#### Assigned task:
Each record below is to be retyped exactly, with its pictures omitted.

BEGIN Supplied entries

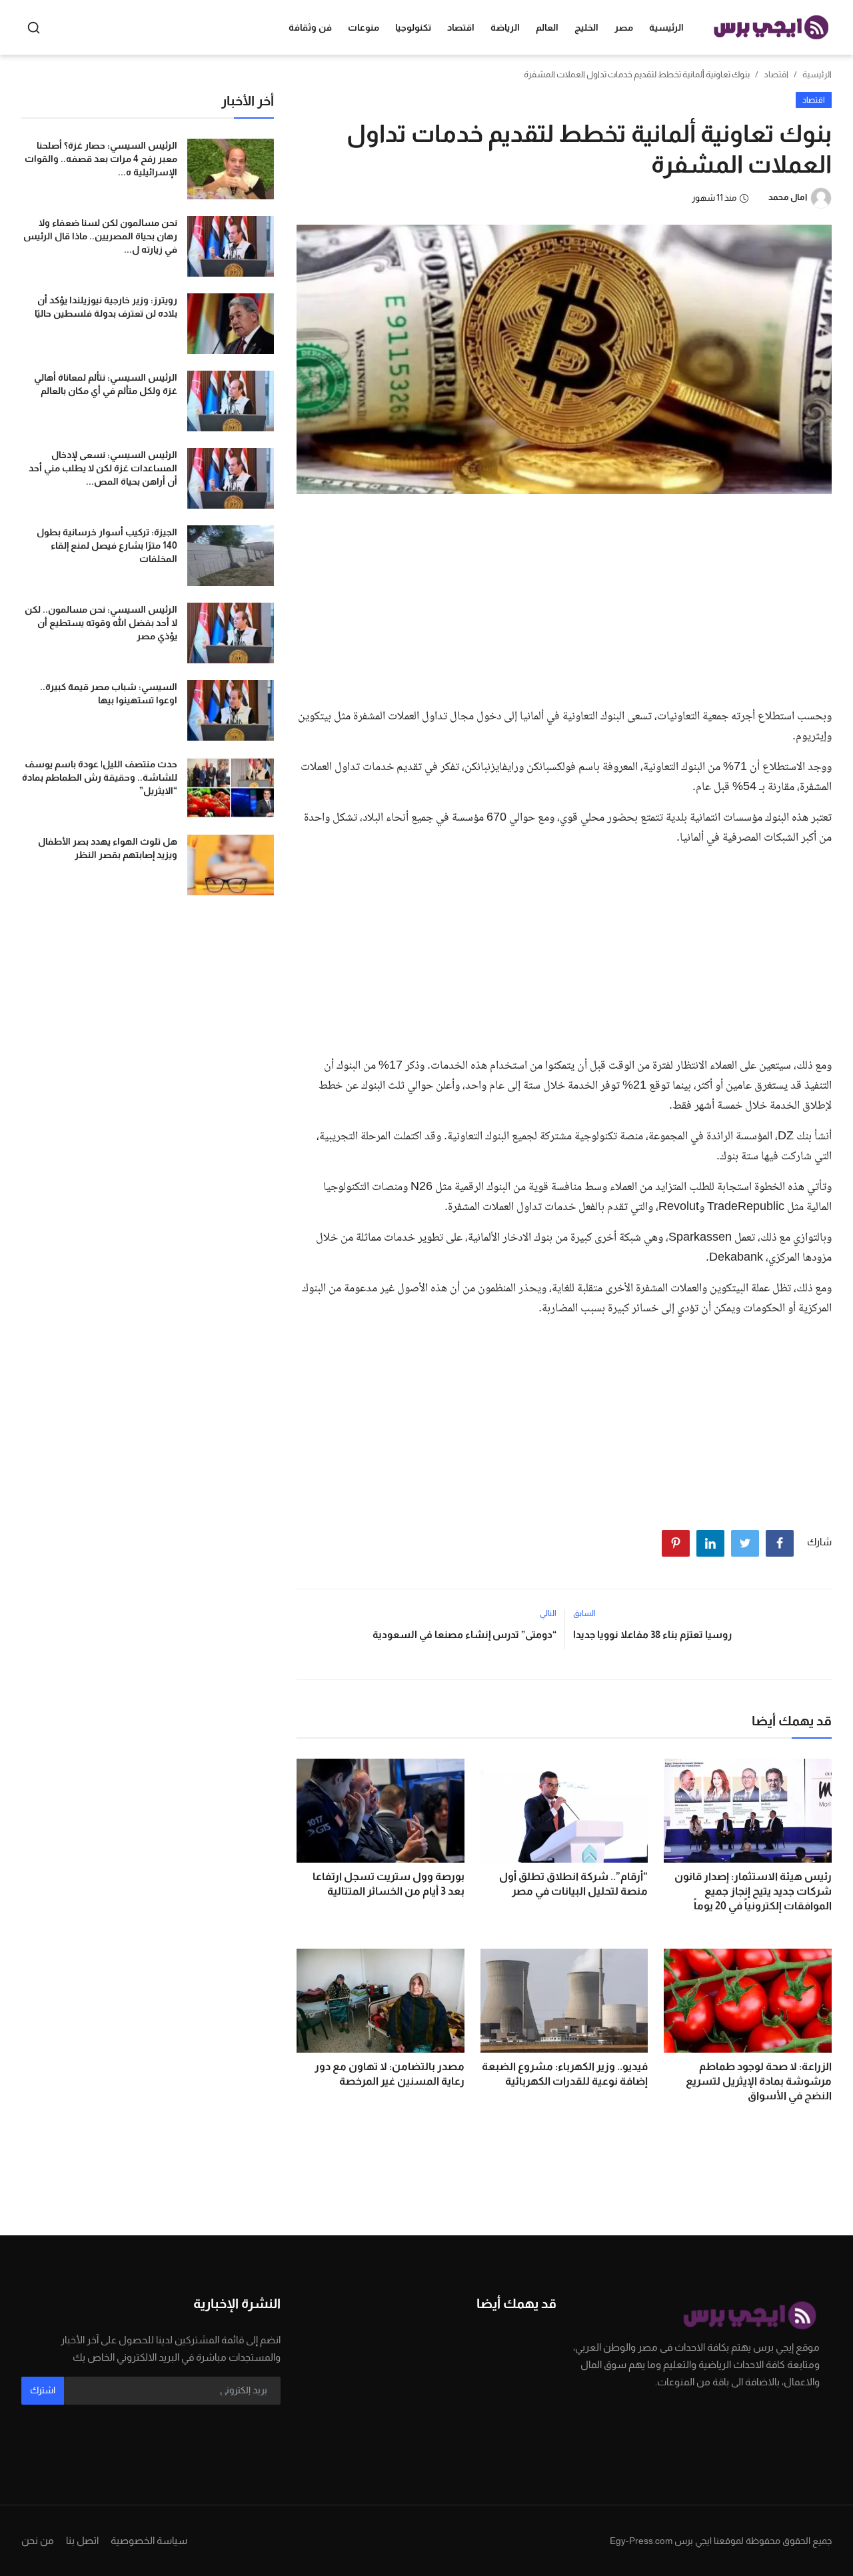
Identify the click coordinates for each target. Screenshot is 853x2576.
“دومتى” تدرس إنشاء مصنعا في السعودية (464, 1634)
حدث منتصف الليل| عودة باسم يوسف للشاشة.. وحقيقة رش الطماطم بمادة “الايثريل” (99, 777)
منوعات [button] (363, 27)
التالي (548, 1613)
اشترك (42, 2390)
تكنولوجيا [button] (413, 27)
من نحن (37, 2540)
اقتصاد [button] (460, 27)
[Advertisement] (564, 597)
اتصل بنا (82, 2540)
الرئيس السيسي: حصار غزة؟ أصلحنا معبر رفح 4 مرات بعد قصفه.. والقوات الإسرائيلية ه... (101, 158)
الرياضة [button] (505, 27)
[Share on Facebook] (780, 1543)
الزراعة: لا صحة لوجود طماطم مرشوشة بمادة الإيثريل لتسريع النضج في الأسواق (759, 2081)
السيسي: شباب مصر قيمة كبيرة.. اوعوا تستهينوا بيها (108, 693)
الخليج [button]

END Supplied entries

#### Answer to this problem:
Identify the click coordinates for each target. Screenshot is 853x2576.
“دومتى” تدرس إنشاء مصنعا في السعودية (464, 1634)
حدث منتصف الليل| عودة باسم يوسف للشاشة.. وحقيقة رش الطماطم بمادة “الايثريل” (99, 777)
منوعات [button] (363, 27)
التالي (548, 1613)
اشترك (42, 2390)
تكنولوجيا [button] (413, 27)
من نحن (37, 2540)
اقتصاد [button] (460, 27)
[Advertisement] (564, 597)
اتصل بنا (82, 2540)
الرئيس السيسي: حصار غزة؟ أصلحنا معبر رفح 4 مرات بعد قصفه.. والقوات الإسرائيلية ه... (101, 158)
الرياضة [button] (505, 27)
[Share on Facebook] (780, 1543)
الزراعة: لا صحة لوجود طماطم مرشوشة بمادة الإيثريل لتسريع النضج في الأسواق (759, 2081)
السيسي: شباب مصر قيمة كبيرة.. اوعوا تستهينوا بيها (108, 693)
الخليج [button]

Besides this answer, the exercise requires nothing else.